#### Work task
No record may be left out; print them all verbatim.

##########

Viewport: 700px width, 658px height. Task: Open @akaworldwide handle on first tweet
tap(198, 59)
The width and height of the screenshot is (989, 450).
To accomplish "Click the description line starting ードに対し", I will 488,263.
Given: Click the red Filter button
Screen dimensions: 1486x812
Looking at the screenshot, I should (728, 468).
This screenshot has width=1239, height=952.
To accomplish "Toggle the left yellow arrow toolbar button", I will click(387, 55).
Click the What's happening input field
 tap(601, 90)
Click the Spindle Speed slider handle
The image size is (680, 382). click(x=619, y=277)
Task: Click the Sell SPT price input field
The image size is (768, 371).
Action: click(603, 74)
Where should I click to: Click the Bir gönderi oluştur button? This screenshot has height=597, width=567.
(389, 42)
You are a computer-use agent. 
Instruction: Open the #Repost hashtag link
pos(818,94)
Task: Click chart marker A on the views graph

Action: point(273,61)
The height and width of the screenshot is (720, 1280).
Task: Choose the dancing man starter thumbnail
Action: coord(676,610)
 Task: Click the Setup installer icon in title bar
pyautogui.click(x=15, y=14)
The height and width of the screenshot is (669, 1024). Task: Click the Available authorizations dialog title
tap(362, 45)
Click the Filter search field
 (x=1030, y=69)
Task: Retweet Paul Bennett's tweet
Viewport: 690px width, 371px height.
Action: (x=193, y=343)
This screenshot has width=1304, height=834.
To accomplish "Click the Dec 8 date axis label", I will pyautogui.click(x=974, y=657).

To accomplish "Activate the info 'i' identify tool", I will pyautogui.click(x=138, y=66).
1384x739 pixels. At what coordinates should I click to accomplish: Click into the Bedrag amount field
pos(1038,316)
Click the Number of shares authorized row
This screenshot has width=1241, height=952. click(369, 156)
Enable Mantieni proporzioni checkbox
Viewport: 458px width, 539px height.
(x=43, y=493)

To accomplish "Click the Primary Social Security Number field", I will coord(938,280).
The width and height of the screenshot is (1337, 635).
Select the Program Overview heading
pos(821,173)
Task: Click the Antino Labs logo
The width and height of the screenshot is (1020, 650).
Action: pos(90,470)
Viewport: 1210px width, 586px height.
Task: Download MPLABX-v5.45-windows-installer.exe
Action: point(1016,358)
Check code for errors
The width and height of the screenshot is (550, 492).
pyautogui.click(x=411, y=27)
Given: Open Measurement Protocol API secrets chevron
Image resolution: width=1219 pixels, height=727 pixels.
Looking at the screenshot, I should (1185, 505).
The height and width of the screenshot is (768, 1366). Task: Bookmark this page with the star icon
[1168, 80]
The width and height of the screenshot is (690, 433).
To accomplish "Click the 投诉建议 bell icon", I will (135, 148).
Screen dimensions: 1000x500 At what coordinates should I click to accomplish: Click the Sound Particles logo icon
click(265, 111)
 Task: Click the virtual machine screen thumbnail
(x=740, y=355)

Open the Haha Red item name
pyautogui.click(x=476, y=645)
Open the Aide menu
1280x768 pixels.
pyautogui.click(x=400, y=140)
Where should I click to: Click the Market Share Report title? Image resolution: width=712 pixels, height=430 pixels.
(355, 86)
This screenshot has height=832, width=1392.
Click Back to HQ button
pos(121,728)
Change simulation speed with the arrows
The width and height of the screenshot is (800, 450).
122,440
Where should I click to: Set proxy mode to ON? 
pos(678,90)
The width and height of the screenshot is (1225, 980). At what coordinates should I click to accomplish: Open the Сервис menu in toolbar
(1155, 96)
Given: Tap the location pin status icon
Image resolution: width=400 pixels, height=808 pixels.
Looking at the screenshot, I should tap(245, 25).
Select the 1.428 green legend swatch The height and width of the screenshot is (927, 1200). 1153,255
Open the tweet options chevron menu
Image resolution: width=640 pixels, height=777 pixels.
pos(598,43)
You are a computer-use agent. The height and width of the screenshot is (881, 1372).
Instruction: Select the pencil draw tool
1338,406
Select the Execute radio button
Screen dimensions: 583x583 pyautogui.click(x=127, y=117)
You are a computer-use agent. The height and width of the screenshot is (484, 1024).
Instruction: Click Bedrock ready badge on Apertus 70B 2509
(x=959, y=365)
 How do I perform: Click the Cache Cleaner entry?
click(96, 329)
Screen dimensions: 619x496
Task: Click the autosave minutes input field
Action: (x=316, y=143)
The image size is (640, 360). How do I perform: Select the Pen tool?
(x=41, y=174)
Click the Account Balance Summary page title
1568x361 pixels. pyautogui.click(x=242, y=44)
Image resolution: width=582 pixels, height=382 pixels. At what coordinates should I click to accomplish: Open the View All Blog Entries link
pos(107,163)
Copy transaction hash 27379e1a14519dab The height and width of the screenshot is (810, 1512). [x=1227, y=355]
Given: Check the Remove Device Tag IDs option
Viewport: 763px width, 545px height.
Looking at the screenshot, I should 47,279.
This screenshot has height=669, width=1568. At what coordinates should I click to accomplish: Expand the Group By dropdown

##########

#### Result of the exercise
Viewport: 700px width, 658px height. Task: Open @akaworldwide handle on first tweet
tap(198, 59)
The width and height of the screenshot is (989, 450).
To accomplish "Click the description line starting ードに対し", I will 488,263.
Given: Click the red Filter button
Screen dimensions: 1486x812
Looking at the screenshot, I should (728, 468).
This screenshot has width=1239, height=952.
To accomplish "Toggle the left yellow arrow toolbar button", I will click(387, 55).
Click the What's happening input field
 tap(601, 90)
Click the Spindle Speed slider handle
The image size is (680, 382). click(x=619, y=277)
Task: Click the Sell SPT price input field
The image size is (768, 371).
Action: click(603, 74)
Where should I click to: Click the Bir gönderi oluştur button? This screenshot has height=597, width=567.
(389, 42)
You are a computer-use agent. 
Instruction: Open the #Repost hashtag link
pos(818,94)
Task: Click chart marker A on the views graph

Action: point(273,61)
The height and width of the screenshot is (720, 1280).
Task: Choose the dancing man starter thumbnail
Action: coord(676,610)
 Task: Click the Setup installer icon in title bar
pyautogui.click(x=15, y=14)
The height and width of the screenshot is (669, 1024). Task: Click the Available authorizations dialog title
tap(362, 45)
Click the Filter search field
 (x=1030, y=69)
Task: Retweet Paul Bennett's tweet
Viewport: 690px width, 371px height.
Action: (x=193, y=343)
This screenshot has width=1304, height=834.
To accomplish "Click the Dec 8 date axis label", I will pyautogui.click(x=974, y=657).

To accomplish "Activate the info 'i' identify tool", I will pyautogui.click(x=138, y=66).
1384x739 pixels. At what coordinates should I click to accomplish: Click into the Bedrag amount field
pos(1038,316)
Click the Number of shares authorized row
This screenshot has width=1241, height=952. click(369, 156)
Enable Mantieni proporzioni checkbox
Viewport: 458px width, 539px height.
(x=43, y=493)

To accomplish "Click the Primary Social Security Number field", I will coord(938,280).
The width and height of the screenshot is (1337, 635).
Select the Program Overview heading
pos(821,173)
Task: Click the Antino Labs logo
The width and height of the screenshot is (1020, 650).
Action: pos(90,470)
Viewport: 1210px width, 586px height.
Task: Download MPLABX-v5.45-windows-installer.exe
Action: point(1016,358)
Check code for errors
The width and height of the screenshot is (550, 492).
pyautogui.click(x=411, y=27)
Given: Open Measurement Protocol API secrets chevron
Image resolution: width=1219 pixels, height=727 pixels.
Looking at the screenshot, I should (1185, 505).
The height and width of the screenshot is (768, 1366). Task: Bookmark this page with the star icon
[1168, 80]
The width and height of the screenshot is (690, 433).
To accomplish "Click the 投诉建议 bell icon", I will (135, 148).
Screen dimensions: 1000x500 At what coordinates should I click to accomplish: Click the Sound Particles logo icon
click(265, 111)
 Task: Click the virtual machine screen thumbnail
(x=740, y=355)

Open the Haha Red item name
pyautogui.click(x=476, y=645)
Open the Aide menu
1280x768 pixels.
pyautogui.click(x=400, y=140)
Where should I click to: Click the Market Share Report title? Image resolution: width=712 pixels, height=430 pixels.
(355, 86)
This screenshot has height=832, width=1392.
Click Back to HQ button
pos(121,728)
Change simulation speed with the arrows
The width and height of the screenshot is (800, 450).
122,440
Where should I click to: Set proxy mode to ON? 
pos(678,90)
The width and height of the screenshot is (1225, 980). At what coordinates should I click to accomplish: Open the Сервис menu in toolbar
(1155, 96)
Given: Tap the location pin status icon
Image resolution: width=400 pixels, height=808 pixels.
Looking at the screenshot, I should tap(245, 25).
Select the 1.428 green legend swatch The height and width of the screenshot is (927, 1200). 1153,255
Open the tweet options chevron menu
Image resolution: width=640 pixels, height=777 pixels.
pos(598,43)
You are a computer-use agent. The height and width of the screenshot is (881, 1372).
Instruction: Select the pencil draw tool
1338,406
Select the Execute radio button
Screen dimensions: 583x583 pyautogui.click(x=127, y=117)
You are a computer-use agent. The height and width of the screenshot is (484, 1024).
Instruction: Click Bedrock ready badge on Apertus 70B 2509
(x=959, y=365)
 How do I perform: Click the Cache Cleaner entry?
click(96, 329)
Screen dimensions: 619x496
Task: Click the autosave minutes input field
Action: (x=316, y=143)
The image size is (640, 360). How do I perform: Select the Pen tool?
(x=41, y=174)
Click the Account Balance Summary page title
1568x361 pixels. pyautogui.click(x=242, y=44)
Image resolution: width=582 pixels, height=382 pixels. At what coordinates should I click to accomplish: Open the View All Blog Entries link
pos(107,163)
Copy transaction hash 27379e1a14519dab The height and width of the screenshot is (810, 1512). [x=1227, y=355]
Given: Check the Remove Device Tag IDs option
Viewport: 763px width, 545px height.
Looking at the screenshot, I should 47,279.
This screenshot has height=669, width=1568. At what coordinates should I click to accomplish: Expand the Group By dropdown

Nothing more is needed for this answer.